Congress created IBR in 2007 to make it easier for college graduates to make their student loan payments even in their first years out of school when they are earning lower incomes. If a student’s monthly payment under standard repayment exceeds 15 percent of his monthly discretionary income, he is eligible for the program. The borrower’s monthly payments increase as his salary increases until they reach a cap at the level he would have paid under standard repayment. After that borrower makes 25 years of payments in IBR, the Department of Education forgives any remaining loan balance.
But in 2010, at President Obama’s request, Congress made the program even more generous. The new IBR will base monthly payments on 10 percent of discretionary income, instead of 15, and loan forgiveness will be provided after only 20 years. That change was set to take effect in 2014 until the Department of Education, as part of the president’s “We Can’t Wait” initiative to circumvent legislative gridlock, sped up the availability of the new IBR by creating a version of it through regulations – “Pay As You Earn” (PAYE).

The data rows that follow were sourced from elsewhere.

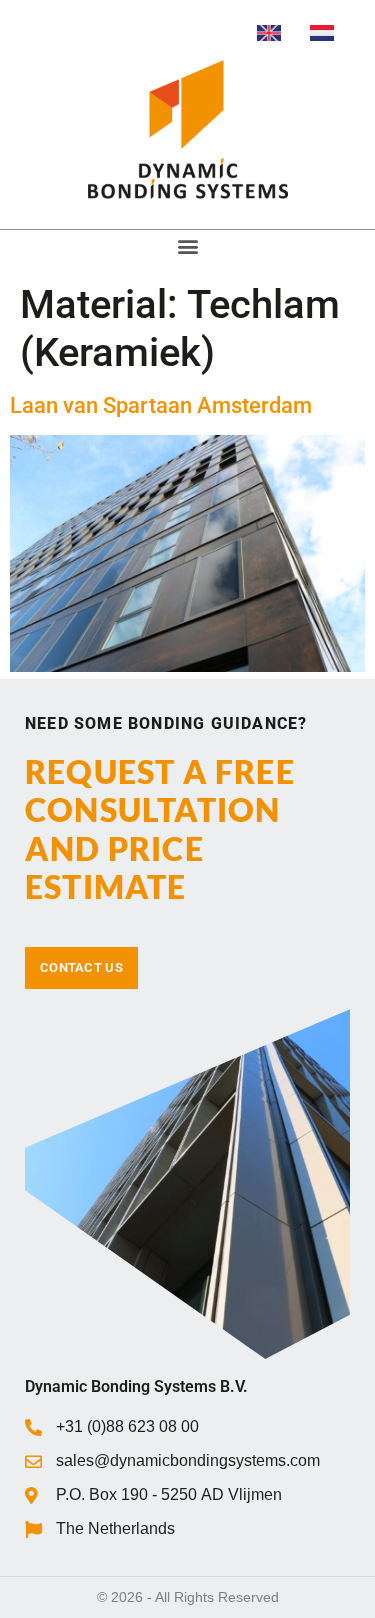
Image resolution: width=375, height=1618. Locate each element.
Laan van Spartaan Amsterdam (161, 405)
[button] (187, 246)
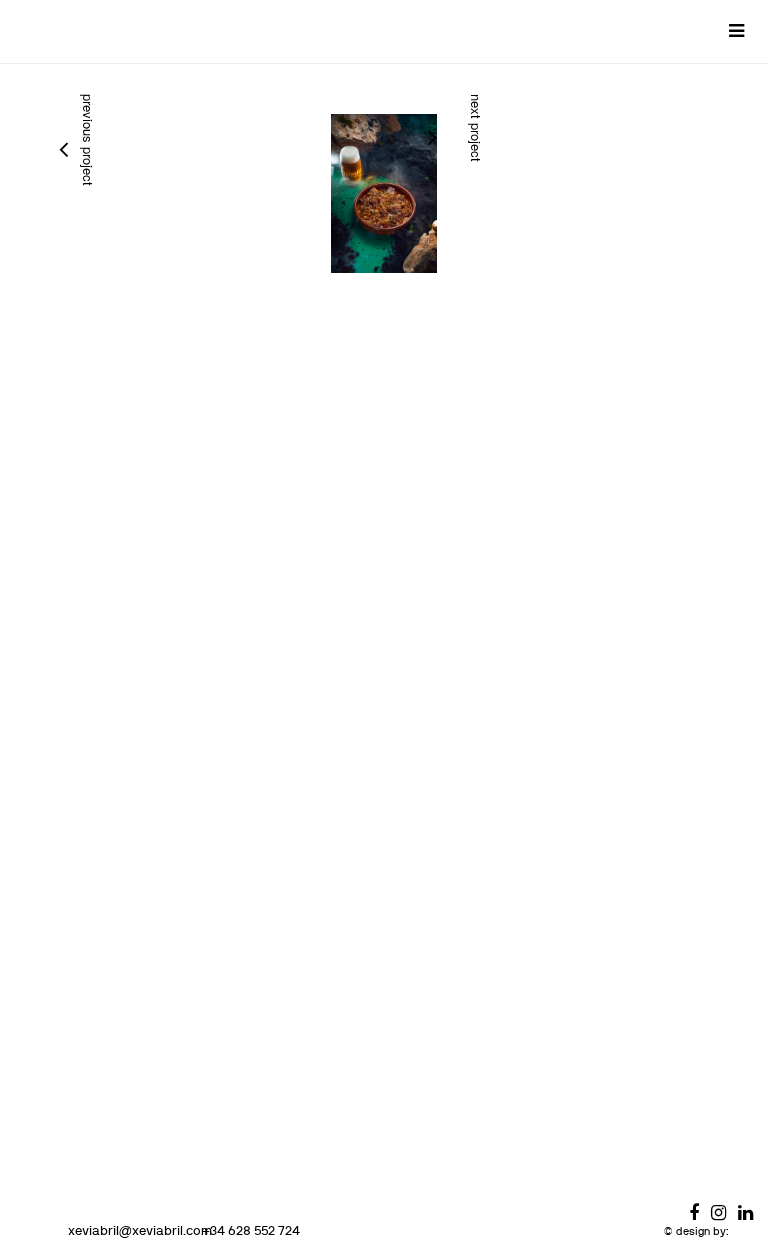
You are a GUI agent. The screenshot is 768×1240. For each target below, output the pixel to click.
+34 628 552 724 (251, 1230)
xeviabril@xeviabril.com (140, 1230)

PAYE will take effect by the end of the year.
But little is known about the real effects of this new IBR system. To fill in this knowledge gap, FEBP Director Jason Delisle and Program Associate Alex Holt designed and built a calculator that estimates the monthly payments a borrower will make under the original IBR, the pending version of IBR, and other repayment plans like standard 10-year and consolidation. It accounts for a borrower’s loan balance, interest rate, income, and family size over the entire repayment period. It also calculates the total payments over the life of the loan, and the amount of loan forgiveness he will receive.
The calculator revealed some surprising results. PAYE (the plan that is virtually identical to the 2014 10 percent, 20-year IBR) doesn’t necessarily target the greatest benefits to struggling borrowers. Because low-income borrowers have so little discretionary income above the poverty exemption applied annually, the new IBR only lowers their monthly payments by as little as $5 and at most $20 compared to the original IBR.

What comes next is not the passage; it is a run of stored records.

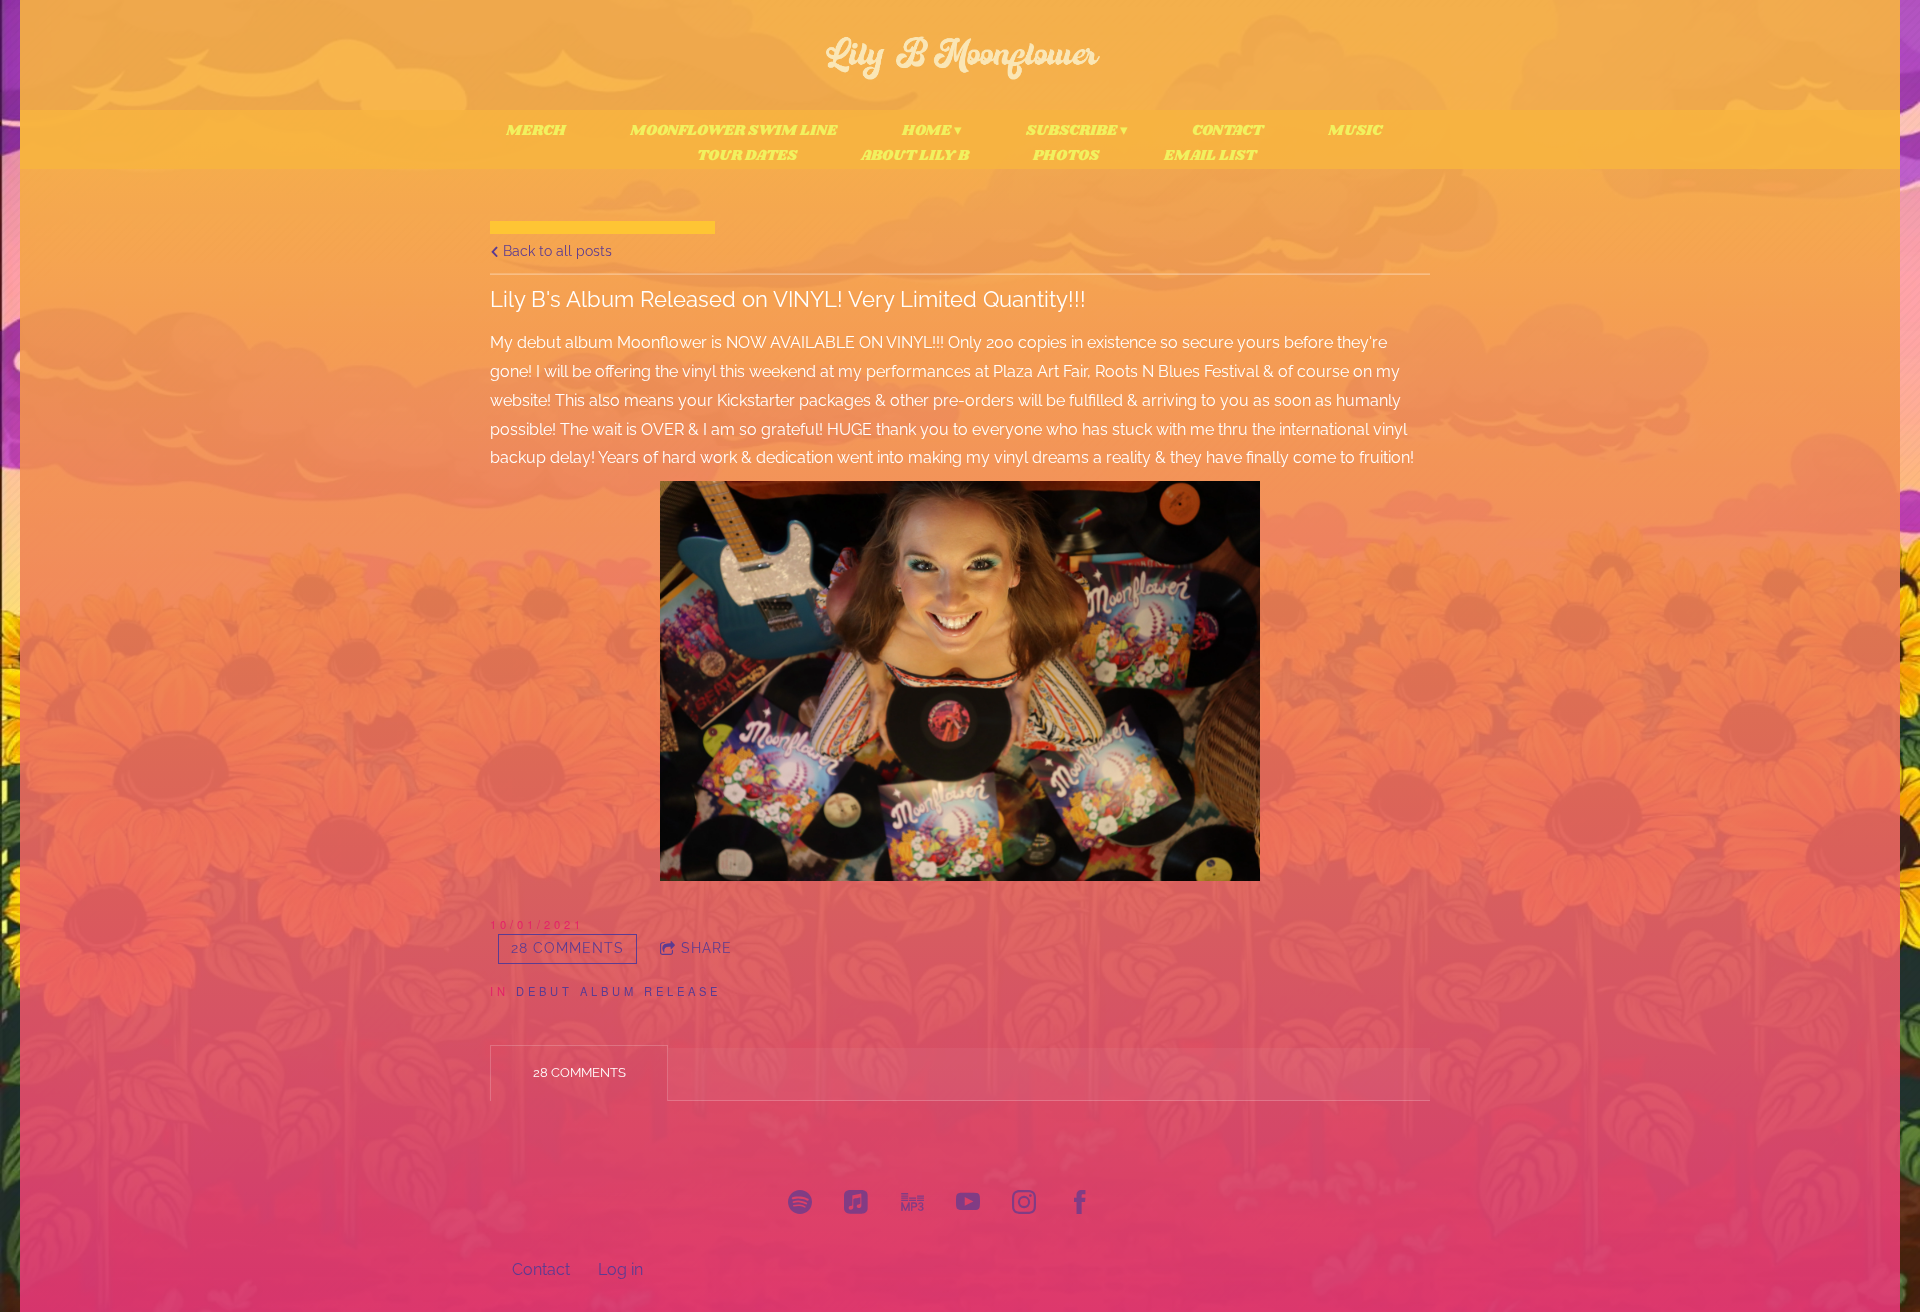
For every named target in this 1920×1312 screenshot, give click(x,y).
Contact (1227, 131)
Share (706, 948)
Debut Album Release (618, 991)
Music (1355, 131)
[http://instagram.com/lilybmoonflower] (1024, 1204)
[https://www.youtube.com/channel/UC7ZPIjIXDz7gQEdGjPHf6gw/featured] (968, 1204)
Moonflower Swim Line (733, 131)
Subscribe (1071, 131)
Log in (620, 1269)
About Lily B (915, 156)
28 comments (567, 948)
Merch (536, 131)
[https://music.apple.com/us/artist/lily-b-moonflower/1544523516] (856, 1204)
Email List (1210, 156)
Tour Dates (747, 156)
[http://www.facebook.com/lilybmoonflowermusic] (1080, 1204)
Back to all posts (555, 250)
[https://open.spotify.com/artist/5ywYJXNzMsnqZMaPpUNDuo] (800, 1204)
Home (926, 131)
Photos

Instead, borrowers with high federal student loan balances at graduation – think law students or graduate students, since undergraduates face annual and aggregate limits on the amount they can borrow – reap the most benefit. When their incomes are low, they are able to pay manageable amounts. But as their incomes rise, their monthly payments are capped at the standard repayment amount, meaning they actually derive more benefit from IBR as they become wealthier. Plus, these borrowers often qualify for loan forgiveness after only 20 years; according to the calculator, borrowers above certain debt levels may not even pay down the interest they owe over 20 years, let alone the principal. This is a much greater benefit than is offered through the consolidation repayment plan, in which borrowers with debt totaling more than $40,000 repay their loans in full over 25 or even 30 years. And since IBR allows graduate school borrowers to take out such high loan balances with few concerns, schools have no reason to lower tuition – in fact, they have an enticement to raise it.
The report’s authors offer recommendations for changes to the PAYE/new IBR plans based on these findings. The IBR changes haven’t taken effect yet, which means there’s still time to restructure the program so it targets benefits to those who need them most. In an era of limited resources, we can’t afford to provide payouts to the rich while leaving struggling students languishing in debt.